What the Buckingham Palace propaganda does not tell them is that he is a globalist beholden to furthering the UN’s Agenda 2030.
(Read more at King Charles and the Globalists Set Meeting for September to Plot How to Accelerate Goals of U.N. Agenda 2030 and the Complete Digitization of Humanity)
Charles’ accession to the throne took place as soon as her mother Queen Elisabeth passed away. It’s a somber period of mourning, so, today, it was a first moment of public celebration of the new King.
The two hour ceremony was led by the Archbishop of Canterbury, Justin Welby.
For the first time, non-Christian faith leaders led the procession into Westminster Abbey, followed by representatives from each of the 15 realms where the King is head of state.
Charles III stood in the abbey and presented himself to the people, in what is called the ‘recognition’. The he took the coronation oath – a vow to rule according to law, exercise justice with mercy, and maintain the Church of England.
The King disrobed to simple clothes and – in a secluded space, away from the eyes of the world – the archbishop anointed the King with holy oil consecrated at the Church of the Holy Sepulcher, in Jerusalem.
The sovereign then was dressed in sacred coronation robes and presented with the symbols of the monarchy: the orb, coronation ring, scepters and others.
As he was finally crowned, King Charles had a very intense look, and his hands trembled ever so slightly.
Camilla was also (rather hurriedly) crowned Queen Consort, having opted to wear Queen Mary’s Crown, with ‘minor changes and additions’. Meaning, she reset the crown with some extra diamonds from the Queen’s personal collection.
2,200 people attended the event: members of the royal family, international representatives from 203 countries, including approximately 100 heads of state. US first lady Jill Biden led the American delegation.
“Charles is a savvy chief executive, well aware that the country is facing soaring inflation — and that one of the key objections to the monarchy in Britain is not just the expense but the excess.
A ‘slimmed down’ royal family appeared on the balcony of Buckingham Palace (a palace 15 times the size of the White House, and in the middle of a 10-year, $450 million renovation).”
Not everyone, however, was thrilled with the ceremonies.

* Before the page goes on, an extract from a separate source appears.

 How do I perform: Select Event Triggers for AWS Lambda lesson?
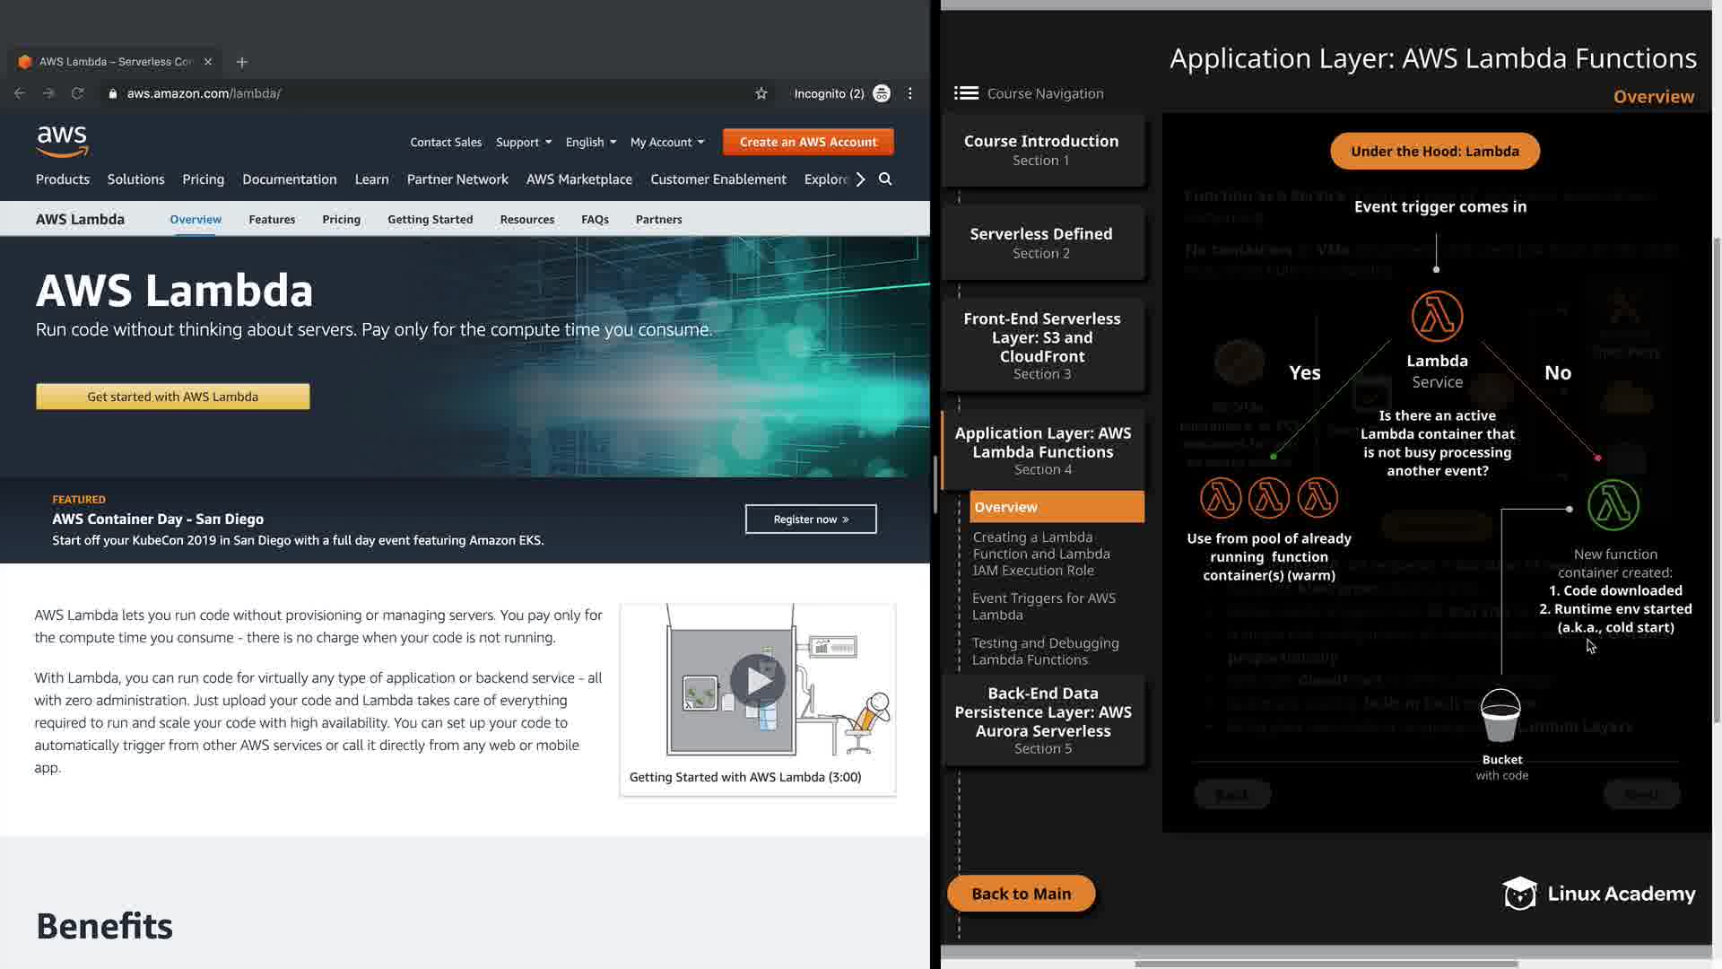(x=1043, y=607)
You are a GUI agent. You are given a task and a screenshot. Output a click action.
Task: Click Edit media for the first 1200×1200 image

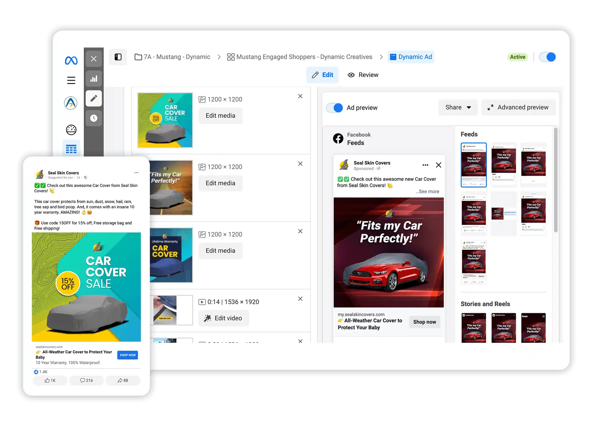click(x=220, y=116)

According to the pollsters at YouGov, 64% of Britons cared either ‘not at all’ or ‘not very much’ about the coronation.
In 2022, 38% of Britons still felt the royal family was ‘very important’ to the country, but now that figure has now fallen to 29%, the lowest point since records began, 40 years ago.
King Charles III’s coronation featured the ‘Homage of the People‘, in which the archbishop called upon ‘all persons of goodwill’ from across the realm ‘to make their homage, in heart and voice, to their undoubted King, defender of all.’
“Charles is the king of apathy, not our hearts – he risks it all by asking for more”, wrote Gaby Hinsliff for The Guardian.
“The less obvious risk here for the monarchy, however, is of stirring a pot better left alone. Taking public acquiescence for granted, in this case, may well be safer than challenging people to express it out loud, only for some to realize with a start how odd that sounds in 2023. We are citizens now, not serfs. While the fuss over the oath will doubtless be forgotten soon enough, a wise king would take this as a warning not to push his luck.”